Friday, August 12, 2011

Some Black Studies Readings -- Aug. 7 - 13

Somehow, I read the pieces that caught my attention most this week just yesterday. Whatever the case, in case you missed them, here are a few good reads.

A Quick Word on Gettysburg by Ta-Nehisi Coates. TNC has become a mainstay on my weekly list of good reads at this point. This week, he was touring Gettysburg in preparation for a story. His blog entry offers a few thoughtful observations, including his point that "it's very tough to consider Gettysburg, as its commonly rendered in the American imagination, when you're black."

Watch the Throne: A Meditation on Black Power by Mark Anthony Neal. This week, Jay-Z and Kanye West released their album Watch the Throne, which was discussed widely this week (already). Neal places the album in musical contexts and provides all kinds of insight that confirm why he's such a respected scholar and commentator on rap and black popular culture in general.

The Fallacy of Touré's Post-Blackness Theory by Randall Kennedy. Professor of law at Harvard University, Kennedy offers a really powerful critique of Touré's new book Who's Afraid of Post-Blackness: What It Means to Be Black Now. Kennedy's piece may be one of the most persuasive counter-arguments to the whole discourse on post-black issues that I have read. Kennedy ends up defending black folks who somehow are regularly cast as being too narrow and cruel when they suggest offering restrictions related to blackness.

At one point, Kennedy writes "Religions impose excommunication. Nations revoke citizenship. Parents disown children. Children disown parents. Why, as a matter of principle, should blacks be disallowed from casting from their community those adjudged to be enemies of it?"

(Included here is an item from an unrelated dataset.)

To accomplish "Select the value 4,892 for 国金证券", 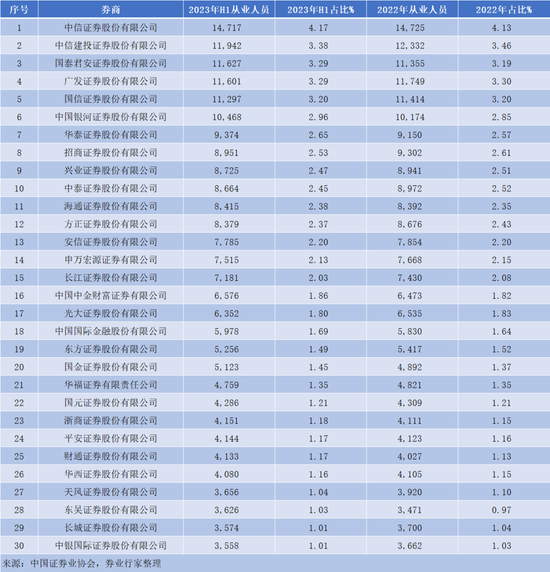I will click(410, 367).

One Nation, Still Divisible by Race by Dwight Garner - a review of Randall Kennedy's The Persistence of the Color Line: Racial Politics and the Obama Presidency. Garner's review, which is quite favorable, suggests that The Persistence of the Color Line is the kind of book that those of us in black studies will certainly want to check out. The Times ran an excerpt from Kennedy's book here.